PROBLEM TO SOLVE:
Word for word, set down the entries that follow.
### AVAILABLE DATA ###
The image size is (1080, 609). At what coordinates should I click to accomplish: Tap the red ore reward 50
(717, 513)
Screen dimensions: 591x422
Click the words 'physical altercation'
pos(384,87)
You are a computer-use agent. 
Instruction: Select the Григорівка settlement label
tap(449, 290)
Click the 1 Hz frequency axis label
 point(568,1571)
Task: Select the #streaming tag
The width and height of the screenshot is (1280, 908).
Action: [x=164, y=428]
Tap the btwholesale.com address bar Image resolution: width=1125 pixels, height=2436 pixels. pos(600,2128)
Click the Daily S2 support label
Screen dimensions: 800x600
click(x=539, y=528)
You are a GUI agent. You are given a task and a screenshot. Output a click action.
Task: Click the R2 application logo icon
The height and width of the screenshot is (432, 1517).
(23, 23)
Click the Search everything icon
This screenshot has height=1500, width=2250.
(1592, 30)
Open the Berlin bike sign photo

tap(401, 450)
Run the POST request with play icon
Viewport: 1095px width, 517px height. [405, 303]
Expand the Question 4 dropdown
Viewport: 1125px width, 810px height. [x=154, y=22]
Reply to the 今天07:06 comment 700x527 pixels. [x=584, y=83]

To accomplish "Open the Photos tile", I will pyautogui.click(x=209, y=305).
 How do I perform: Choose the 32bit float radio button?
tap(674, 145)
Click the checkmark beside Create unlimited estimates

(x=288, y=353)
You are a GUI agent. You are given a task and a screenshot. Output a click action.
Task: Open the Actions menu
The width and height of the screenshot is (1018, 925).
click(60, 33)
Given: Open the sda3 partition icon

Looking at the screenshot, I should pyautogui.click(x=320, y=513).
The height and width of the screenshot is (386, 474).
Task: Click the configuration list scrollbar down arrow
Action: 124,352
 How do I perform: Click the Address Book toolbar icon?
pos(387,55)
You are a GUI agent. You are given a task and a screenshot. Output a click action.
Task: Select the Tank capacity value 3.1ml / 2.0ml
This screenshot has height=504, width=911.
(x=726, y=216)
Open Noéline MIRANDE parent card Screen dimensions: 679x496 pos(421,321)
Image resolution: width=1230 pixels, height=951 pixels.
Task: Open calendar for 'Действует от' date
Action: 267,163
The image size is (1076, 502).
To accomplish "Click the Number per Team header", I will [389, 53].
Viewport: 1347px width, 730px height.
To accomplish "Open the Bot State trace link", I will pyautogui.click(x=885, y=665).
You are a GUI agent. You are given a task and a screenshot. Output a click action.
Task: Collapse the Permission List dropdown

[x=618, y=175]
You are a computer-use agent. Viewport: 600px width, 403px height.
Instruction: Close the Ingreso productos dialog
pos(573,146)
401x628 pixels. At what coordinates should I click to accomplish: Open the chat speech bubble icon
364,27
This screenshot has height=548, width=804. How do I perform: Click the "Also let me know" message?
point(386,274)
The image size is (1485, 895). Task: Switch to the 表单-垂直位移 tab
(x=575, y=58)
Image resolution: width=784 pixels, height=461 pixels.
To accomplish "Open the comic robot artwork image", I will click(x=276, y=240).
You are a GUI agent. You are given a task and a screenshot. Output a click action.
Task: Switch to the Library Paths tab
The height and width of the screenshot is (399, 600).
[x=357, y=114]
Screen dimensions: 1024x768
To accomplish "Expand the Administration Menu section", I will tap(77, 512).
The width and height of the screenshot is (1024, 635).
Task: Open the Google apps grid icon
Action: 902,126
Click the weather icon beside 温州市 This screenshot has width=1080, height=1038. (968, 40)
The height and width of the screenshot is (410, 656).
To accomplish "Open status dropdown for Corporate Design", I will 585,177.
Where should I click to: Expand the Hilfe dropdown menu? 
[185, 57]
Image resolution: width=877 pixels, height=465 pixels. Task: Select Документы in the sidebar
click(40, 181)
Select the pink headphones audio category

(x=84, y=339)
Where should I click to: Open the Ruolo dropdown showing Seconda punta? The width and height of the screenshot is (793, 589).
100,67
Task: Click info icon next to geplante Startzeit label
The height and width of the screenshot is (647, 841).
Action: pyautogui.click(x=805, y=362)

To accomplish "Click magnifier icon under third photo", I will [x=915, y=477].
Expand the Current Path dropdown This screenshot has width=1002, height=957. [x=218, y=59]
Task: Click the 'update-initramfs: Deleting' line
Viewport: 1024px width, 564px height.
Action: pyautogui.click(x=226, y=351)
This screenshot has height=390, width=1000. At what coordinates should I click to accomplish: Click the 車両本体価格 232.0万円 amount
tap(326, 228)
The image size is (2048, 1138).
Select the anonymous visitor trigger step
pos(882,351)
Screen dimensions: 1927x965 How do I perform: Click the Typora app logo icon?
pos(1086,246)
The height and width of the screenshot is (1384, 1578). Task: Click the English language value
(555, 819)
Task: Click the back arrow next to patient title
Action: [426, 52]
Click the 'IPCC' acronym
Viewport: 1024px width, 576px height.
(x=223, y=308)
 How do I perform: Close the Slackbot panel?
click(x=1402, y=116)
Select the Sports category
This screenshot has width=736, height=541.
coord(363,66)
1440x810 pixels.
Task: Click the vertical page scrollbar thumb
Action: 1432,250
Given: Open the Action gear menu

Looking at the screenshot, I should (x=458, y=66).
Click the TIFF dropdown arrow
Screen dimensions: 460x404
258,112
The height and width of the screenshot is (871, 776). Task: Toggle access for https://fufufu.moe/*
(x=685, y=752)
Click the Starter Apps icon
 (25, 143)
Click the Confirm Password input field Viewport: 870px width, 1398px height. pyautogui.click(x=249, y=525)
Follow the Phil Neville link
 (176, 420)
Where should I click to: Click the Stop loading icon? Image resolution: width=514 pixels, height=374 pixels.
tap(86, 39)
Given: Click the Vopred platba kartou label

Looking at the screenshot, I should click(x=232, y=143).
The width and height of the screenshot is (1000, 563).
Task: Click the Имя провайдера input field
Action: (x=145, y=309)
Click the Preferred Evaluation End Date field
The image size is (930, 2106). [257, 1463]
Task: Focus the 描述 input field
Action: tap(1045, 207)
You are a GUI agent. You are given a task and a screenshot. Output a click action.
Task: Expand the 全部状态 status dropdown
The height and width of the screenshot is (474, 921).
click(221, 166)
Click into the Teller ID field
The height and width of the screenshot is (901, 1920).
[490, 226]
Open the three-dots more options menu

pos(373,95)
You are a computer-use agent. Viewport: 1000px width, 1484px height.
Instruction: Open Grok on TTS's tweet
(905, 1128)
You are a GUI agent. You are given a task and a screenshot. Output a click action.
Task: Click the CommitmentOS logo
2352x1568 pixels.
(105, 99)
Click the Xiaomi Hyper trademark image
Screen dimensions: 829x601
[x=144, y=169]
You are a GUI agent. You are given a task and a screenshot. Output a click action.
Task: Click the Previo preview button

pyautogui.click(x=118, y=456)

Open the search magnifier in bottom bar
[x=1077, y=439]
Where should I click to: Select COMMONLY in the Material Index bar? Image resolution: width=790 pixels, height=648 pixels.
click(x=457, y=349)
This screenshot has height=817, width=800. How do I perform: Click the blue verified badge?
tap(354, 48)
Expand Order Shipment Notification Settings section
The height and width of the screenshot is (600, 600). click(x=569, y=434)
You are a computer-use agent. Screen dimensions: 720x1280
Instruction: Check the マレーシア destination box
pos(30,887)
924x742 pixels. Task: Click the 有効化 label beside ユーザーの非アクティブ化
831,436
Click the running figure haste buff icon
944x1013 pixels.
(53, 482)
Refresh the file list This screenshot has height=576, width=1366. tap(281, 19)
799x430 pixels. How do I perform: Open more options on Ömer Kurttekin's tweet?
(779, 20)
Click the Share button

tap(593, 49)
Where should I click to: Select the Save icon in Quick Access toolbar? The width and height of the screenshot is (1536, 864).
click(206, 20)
###
EXPECTED ANSWER:
The image size is (1080, 609). At what coordinates should I click to accomplish: Tap the red ore reward 50
(717, 513)
Screen dimensions: 591x422
Click the words 'physical altercation'
pos(384,87)
You are a computer-use agent. 
Instruction: Select the Григорівка settlement label
tap(449, 290)
Click the 1 Hz frequency axis label
 point(568,1571)
Task: Select the #streaming tag
The width and height of the screenshot is (1280, 908).
Action: [x=164, y=428]
Tap the btwholesale.com address bar Image resolution: width=1125 pixels, height=2436 pixels. pos(600,2128)
Click the Daily S2 support label
Screen dimensions: 800x600
click(x=539, y=528)
You are a GUI agent. You are given a task and a screenshot. Output a click action.
Task: Click the R2 application logo icon
The height and width of the screenshot is (432, 1517).
(23, 23)
Click the Search everything icon
This screenshot has height=1500, width=2250.
(1592, 30)
Open the Berlin bike sign photo

tap(401, 450)
Run the POST request with play icon
Viewport: 1095px width, 517px height. [405, 303]
Expand the Question 4 dropdown
Viewport: 1125px width, 810px height. [x=154, y=22]
Reply to the 今天07:06 comment 700x527 pixels. [x=584, y=83]

To accomplish "Open the Photos tile", I will pyautogui.click(x=209, y=305).
 How do I perform: Choose the 32bit float radio button?
tap(674, 145)
Click the checkmark beside Create unlimited estimates

(x=288, y=353)
You are a GUI agent. You are given a task and a screenshot. Output a click action.
Task: Open the Actions menu
The width and height of the screenshot is (1018, 925).
click(60, 33)
Given: Open the sda3 partition icon

Looking at the screenshot, I should pyautogui.click(x=320, y=513).
The height and width of the screenshot is (386, 474).
Task: Click the configuration list scrollbar down arrow
Action: 124,352
 How do I perform: Click the Address Book toolbar icon?
pos(387,55)
You are a GUI agent. You are given a task and a screenshot. Output a click action.
Task: Select the Tank capacity value 3.1ml / 2.0ml
This screenshot has height=504, width=911.
(x=726, y=216)
Open Noéline MIRANDE parent card Screen dimensions: 679x496 pos(421,321)
Image resolution: width=1230 pixels, height=951 pixels.
Task: Open calendar for 'Действует от' date
Action: 267,163
The image size is (1076, 502).
To accomplish "Click the Number per Team header", I will [389, 53].
Viewport: 1347px width, 730px height.
To accomplish "Open the Bot State trace link", I will pyautogui.click(x=885, y=665).
You are a GUI agent. You are given a task and a screenshot. Output a click action.
Task: Collapse the Permission List dropdown

[x=618, y=175]
You are a computer-use agent. Viewport: 600px width, 403px height.
Instruction: Close the Ingreso productos dialog
pos(573,146)
401x628 pixels. At what coordinates should I click to accomplish: Open the chat speech bubble icon
364,27
This screenshot has height=548, width=804. How do I perform: Click the "Also let me know" message?
point(386,274)
The image size is (1485, 895). Task: Switch to the 表单-垂直位移 tab
(x=575, y=58)
Image resolution: width=784 pixels, height=461 pixels.
To accomplish "Open the comic robot artwork image", I will click(x=276, y=240).
You are a GUI agent. You are given a task and a screenshot. Output a click action.
Task: Switch to the Library Paths tab
The height and width of the screenshot is (399, 600).
[x=357, y=114]
Screen dimensions: 1024x768
To accomplish "Expand the Administration Menu section", I will tap(77, 512).
The width and height of the screenshot is (1024, 635).
Task: Open the Google apps grid icon
Action: 902,126
Click the weather icon beside 温州市 This screenshot has width=1080, height=1038. (968, 40)
The height and width of the screenshot is (410, 656).
To accomplish "Open status dropdown for Corporate Design", I will 585,177.
Where should I click to: Expand the Hilfe dropdown menu? 
[185, 57]
Image resolution: width=877 pixels, height=465 pixels. Task: Select Документы in the sidebar
click(40, 181)
Select the pink headphones audio category

(x=84, y=339)
Where should I click to: Open the Ruolo dropdown showing Seconda punta? The width and height of the screenshot is (793, 589).
100,67
Task: Click info icon next to geplante Startzeit label
The height and width of the screenshot is (647, 841).
Action: pyautogui.click(x=805, y=362)

To accomplish "Click magnifier icon under third photo", I will [x=915, y=477].
Expand the Current Path dropdown This screenshot has width=1002, height=957. [x=218, y=59]
Task: Click the 'update-initramfs: Deleting' line
Viewport: 1024px width, 564px height.
Action: pyautogui.click(x=226, y=351)
This screenshot has height=390, width=1000. At what coordinates should I click to accomplish: Click the 車両本体価格 232.0万円 amount
tap(326, 228)
The image size is (2048, 1138).
Select the anonymous visitor trigger step
pos(882,351)
Screen dimensions: 1927x965 How do I perform: Click the Typora app logo icon?
pos(1086,246)
The height and width of the screenshot is (1384, 1578). Task: Click the English language value
(555, 819)
Task: Click the back arrow next to patient title
Action: [426, 52]
Click the 'IPCC' acronym
Viewport: 1024px width, 576px height.
(x=223, y=308)
 How do I perform: Close the Slackbot panel?
click(x=1402, y=116)
Select the Sports category
This screenshot has width=736, height=541.
coord(363,66)
1440x810 pixels.
Task: Click the vertical page scrollbar thumb
Action: 1432,250
Given: Open the Action gear menu

Looking at the screenshot, I should (x=458, y=66).
Click the TIFF dropdown arrow
Screen dimensions: 460x404
258,112
The height and width of the screenshot is (871, 776). Task: Toggle access for https://fufufu.moe/*
(x=685, y=752)
Click the Starter Apps icon
 (25, 143)
Click the Confirm Password input field Viewport: 870px width, 1398px height. pyautogui.click(x=249, y=525)
Follow the Phil Neville link
 (176, 420)
Where should I click to: Click the Stop loading icon? Image resolution: width=514 pixels, height=374 pixels.
tap(86, 39)
Given: Click the Vopred platba kartou label

Looking at the screenshot, I should click(x=232, y=143).
The width and height of the screenshot is (1000, 563).
Task: Click the Имя провайдера input field
Action: (x=145, y=309)
Click the Preferred Evaluation End Date field
The image size is (930, 2106). [257, 1463]
Task: Focus the 描述 input field
Action: tap(1045, 207)
You are a GUI agent. You are given a task and a screenshot. Output a click action.
Task: Expand the 全部状态 status dropdown
The height and width of the screenshot is (474, 921).
click(221, 166)
Click into the Teller ID field
The height and width of the screenshot is (901, 1920).
[490, 226]
Open the three-dots more options menu

pos(373,95)
You are a computer-use agent. Viewport: 1000px width, 1484px height.
Instruction: Open Grok on TTS's tweet
(905, 1128)
You are a GUI agent. You are given a task and a screenshot. Output a click action.
Task: Click the CommitmentOS logo
2352x1568 pixels.
(105, 99)
Click the Xiaomi Hyper trademark image
Screen dimensions: 829x601
[x=144, y=169]
You are a GUI agent. You are given a task and a screenshot. Output a click action.
Task: Click the Previo preview button

pyautogui.click(x=118, y=456)

Open the search magnifier in bottom bar
[x=1077, y=439]
Where should I click to: Select COMMONLY in the Material Index bar? Image resolution: width=790 pixels, height=648 pixels.
click(x=457, y=349)
This screenshot has height=817, width=800. How do I perform: Click the blue verified badge?
tap(354, 48)
Expand Order Shipment Notification Settings section
The height and width of the screenshot is (600, 600). click(x=569, y=434)
You are a computer-use agent. Screen dimensions: 720x1280
Instruction: Check the マレーシア destination box
pos(30,887)
924x742 pixels. Task: Click the 有効化 label beside ユーザーの非アクティブ化
831,436
Click the running figure haste buff icon
944x1013 pixels.
(53, 482)
Refresh the file list This screenshot has height=576, width=1366. tap(281, 19)
799x430 pixels. How do I perform: Open more options on Ömer Kurttekin's tweet?
(779, 20)
Click the Share button

tap(593, 49)
Where should I click to: Select the Save icon in Quick Access toolbar? The width and height of the screenshot is (1536, 864).
click(206, 20)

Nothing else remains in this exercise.